··· Material supplied

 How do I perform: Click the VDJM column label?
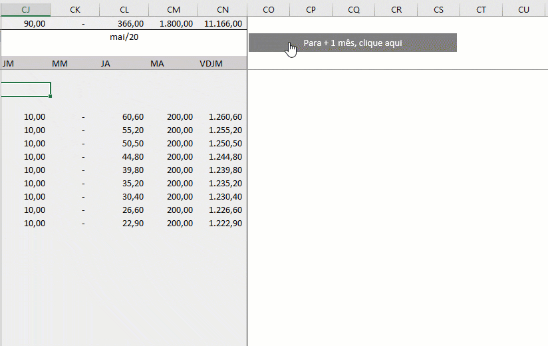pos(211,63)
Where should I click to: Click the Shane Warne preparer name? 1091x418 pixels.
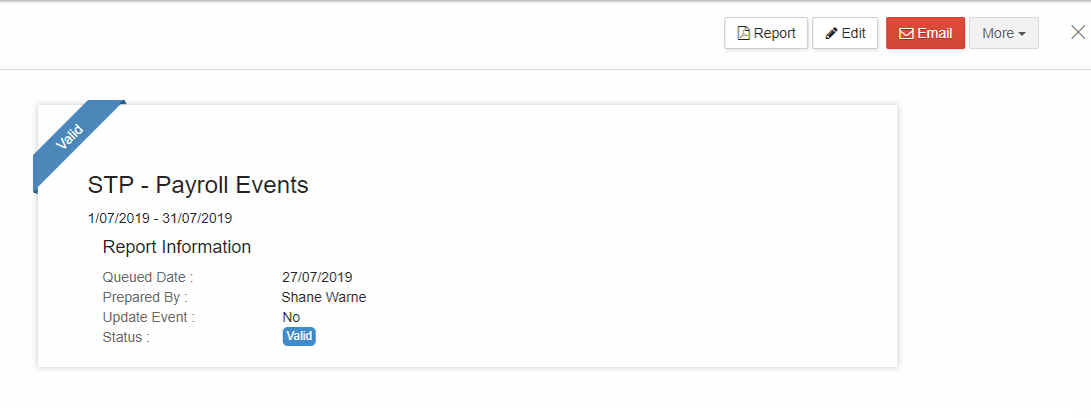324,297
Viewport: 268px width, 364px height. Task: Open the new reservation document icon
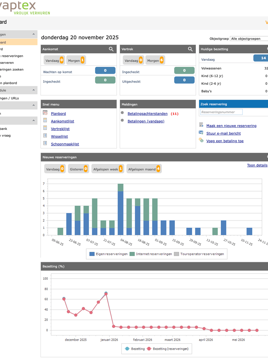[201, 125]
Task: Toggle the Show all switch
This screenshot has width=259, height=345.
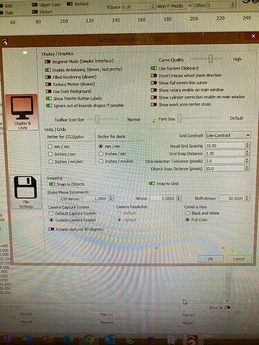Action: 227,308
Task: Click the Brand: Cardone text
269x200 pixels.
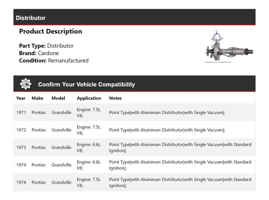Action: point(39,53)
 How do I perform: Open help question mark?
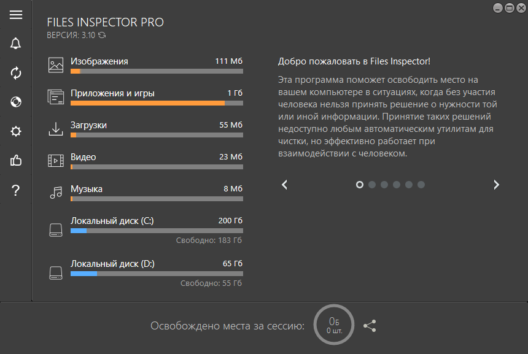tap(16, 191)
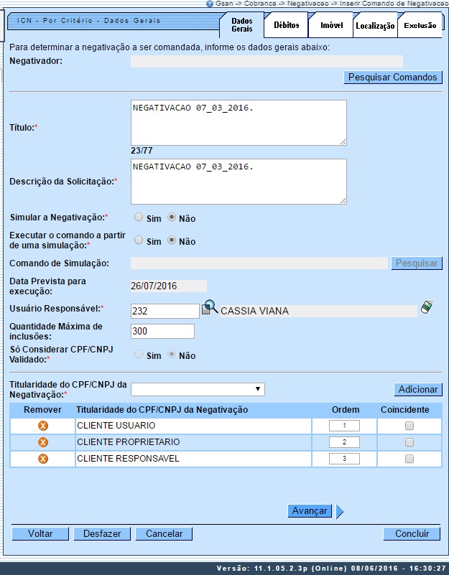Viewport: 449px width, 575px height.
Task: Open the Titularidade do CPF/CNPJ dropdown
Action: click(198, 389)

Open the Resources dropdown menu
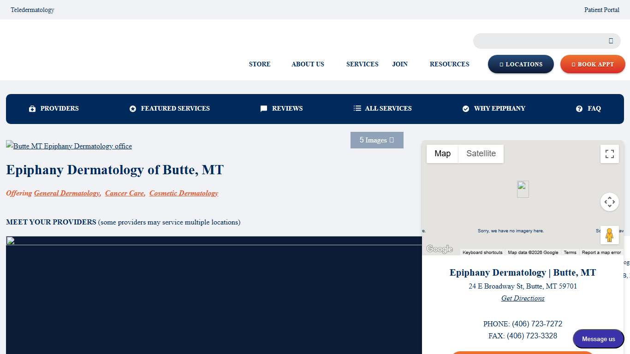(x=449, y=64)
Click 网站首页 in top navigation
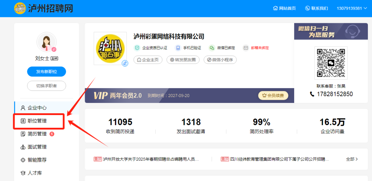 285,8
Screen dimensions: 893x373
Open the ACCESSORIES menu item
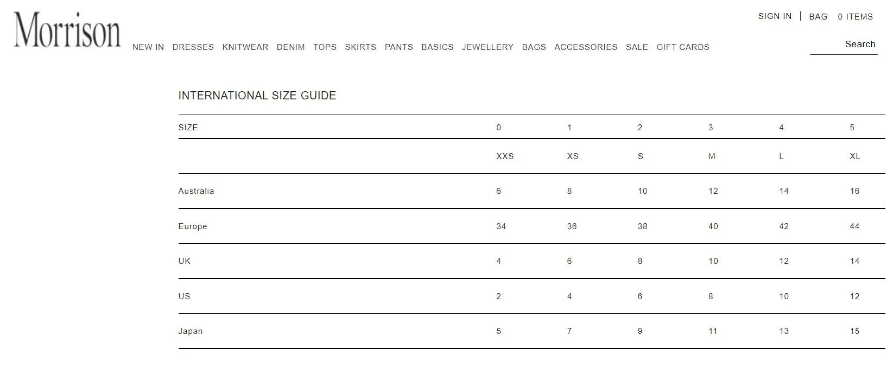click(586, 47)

······
··· Material supplied

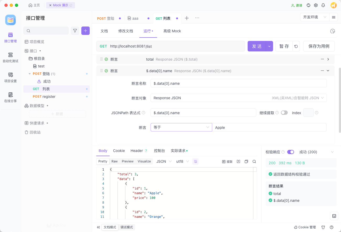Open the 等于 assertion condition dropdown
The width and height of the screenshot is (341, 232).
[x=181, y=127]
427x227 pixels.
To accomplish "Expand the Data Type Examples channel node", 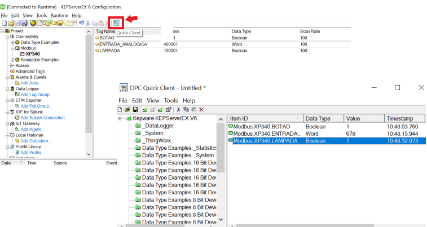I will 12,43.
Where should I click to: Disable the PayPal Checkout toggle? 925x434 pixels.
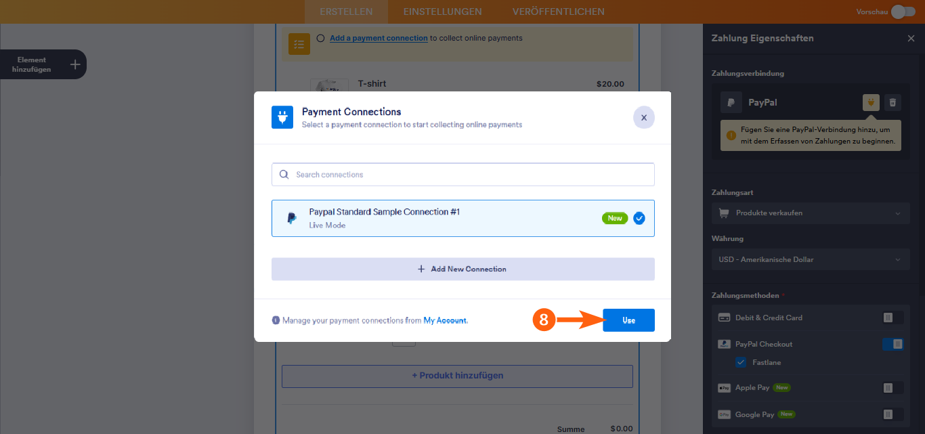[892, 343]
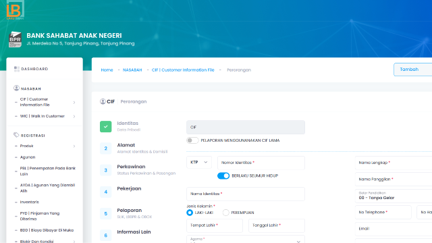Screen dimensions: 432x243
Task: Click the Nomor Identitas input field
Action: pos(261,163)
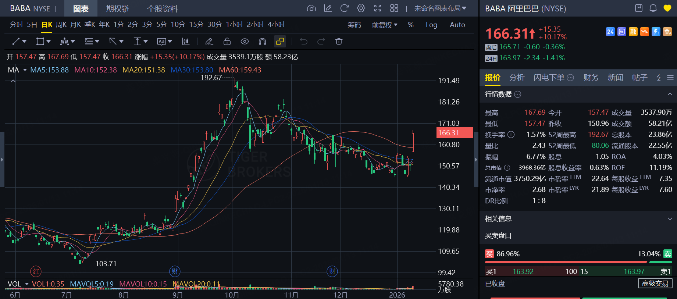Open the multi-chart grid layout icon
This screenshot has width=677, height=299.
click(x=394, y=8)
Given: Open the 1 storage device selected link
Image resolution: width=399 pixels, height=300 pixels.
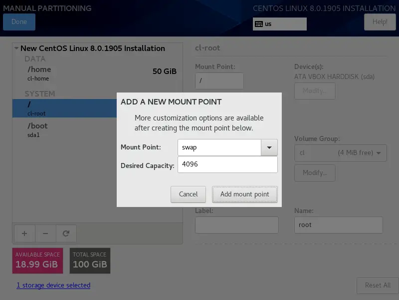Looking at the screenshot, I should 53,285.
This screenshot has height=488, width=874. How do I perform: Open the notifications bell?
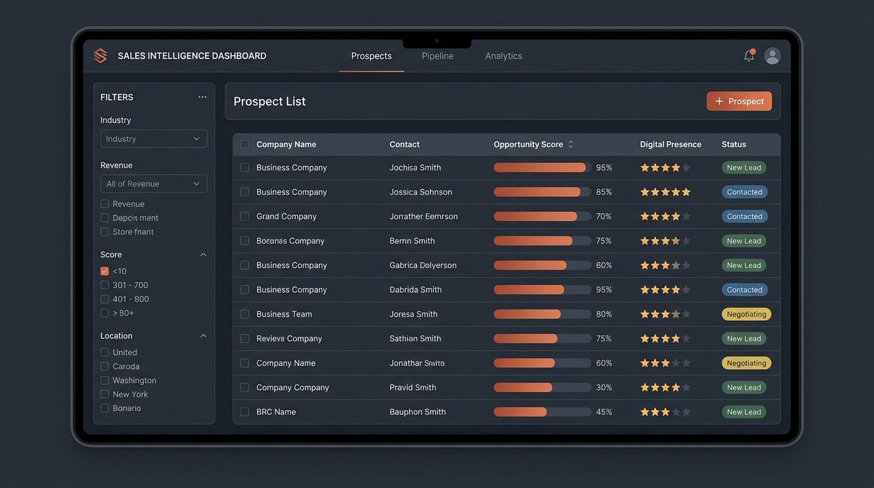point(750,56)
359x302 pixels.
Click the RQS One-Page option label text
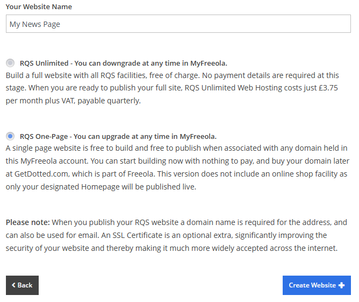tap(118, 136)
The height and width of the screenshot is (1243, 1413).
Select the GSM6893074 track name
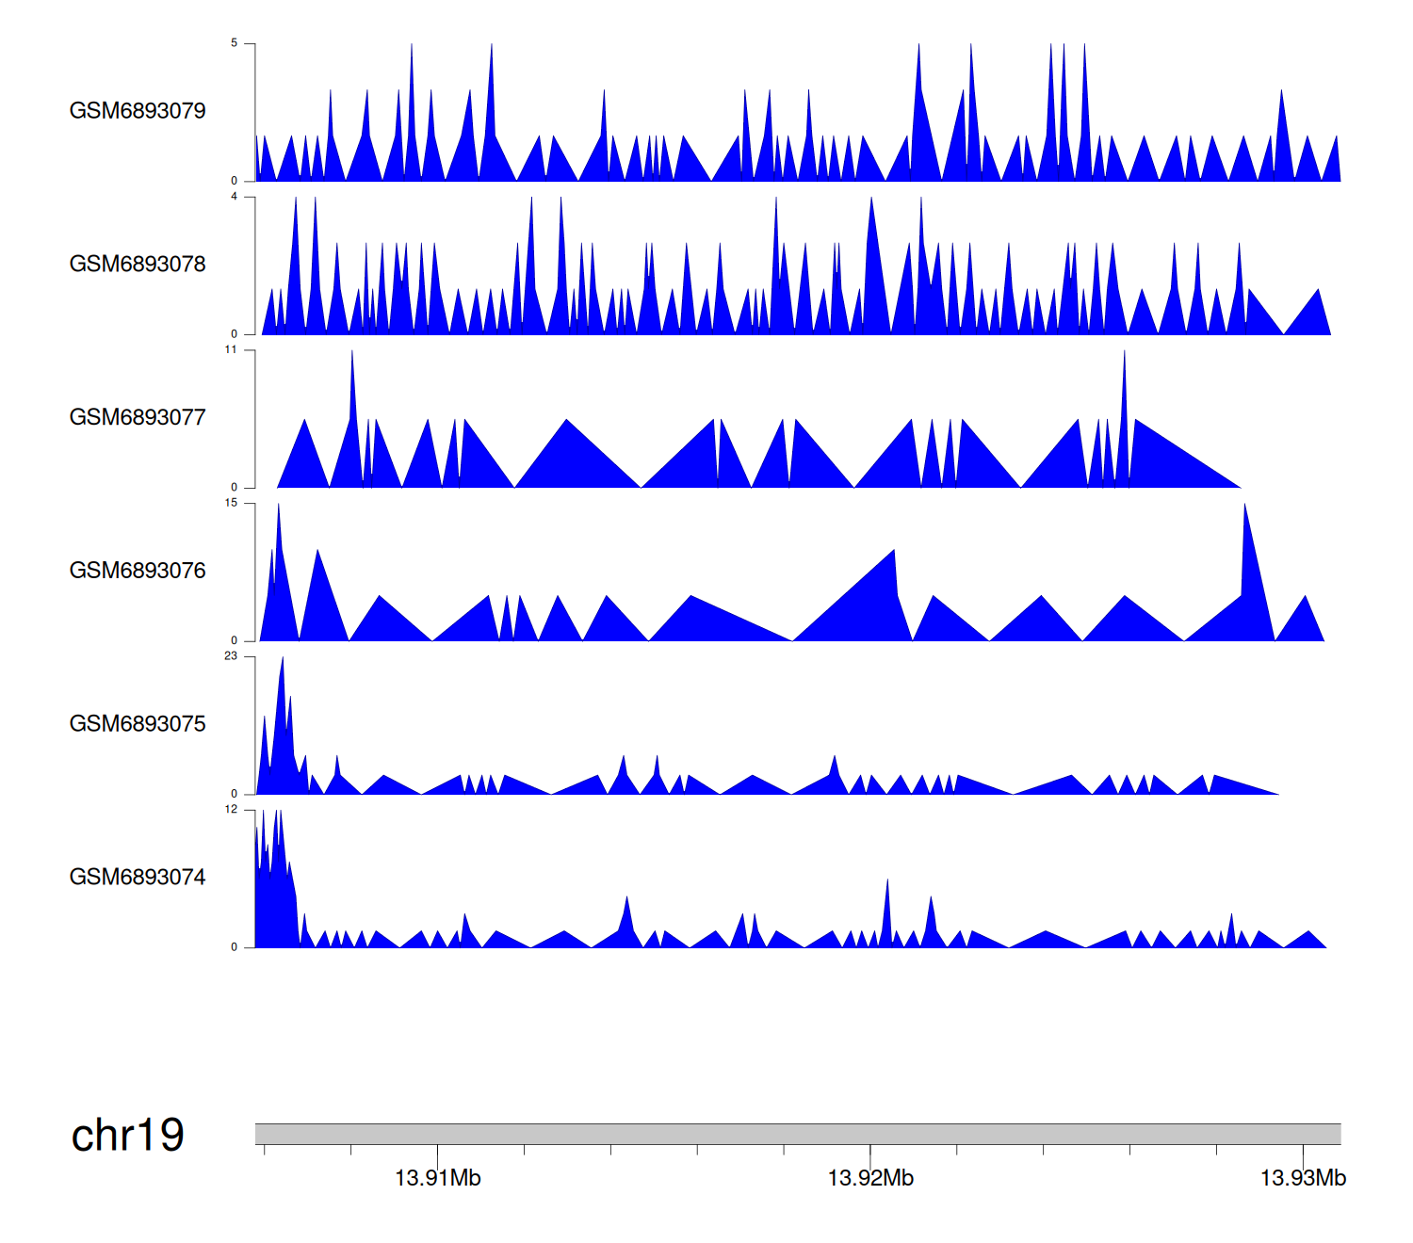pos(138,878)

······
··· Material supplied

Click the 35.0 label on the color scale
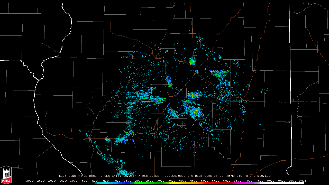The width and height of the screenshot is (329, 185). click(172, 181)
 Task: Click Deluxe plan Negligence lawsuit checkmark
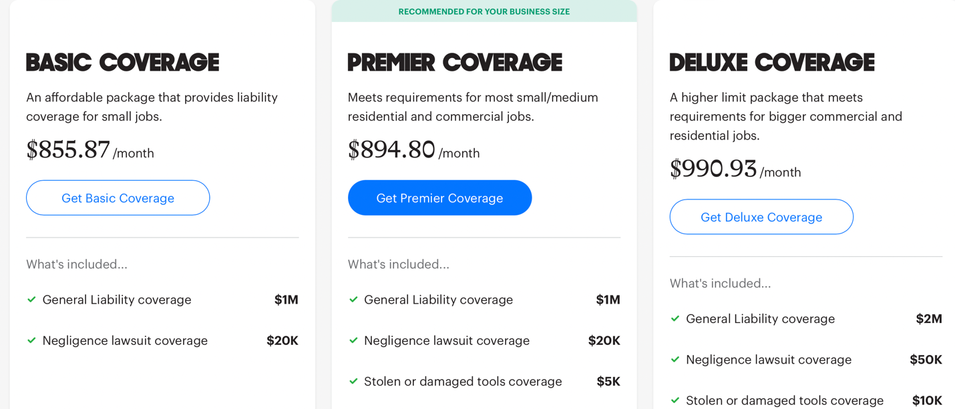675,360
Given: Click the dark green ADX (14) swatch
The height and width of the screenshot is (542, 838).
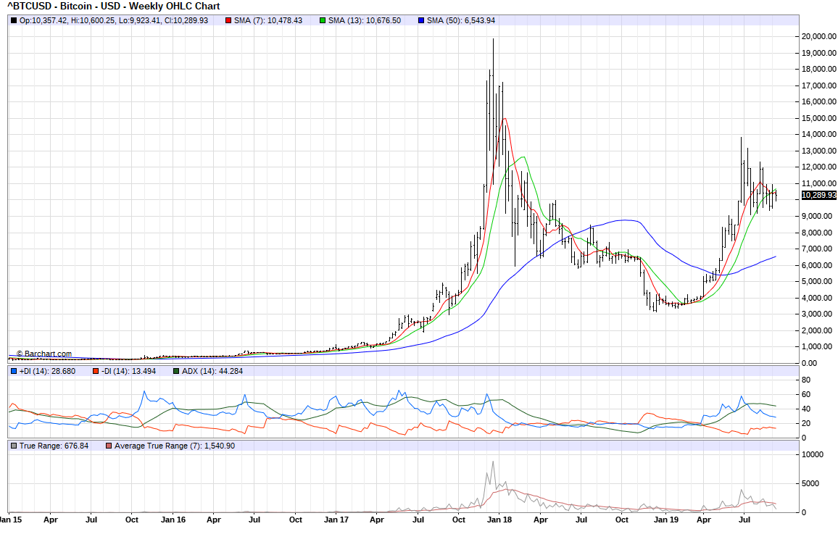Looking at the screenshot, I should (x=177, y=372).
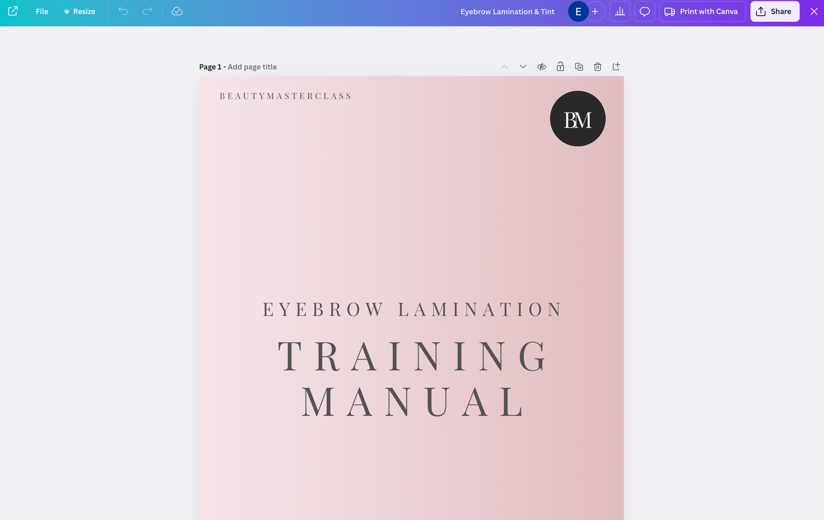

······

Lines holding the word "Given": say how many there are in the data, and nothing more.

2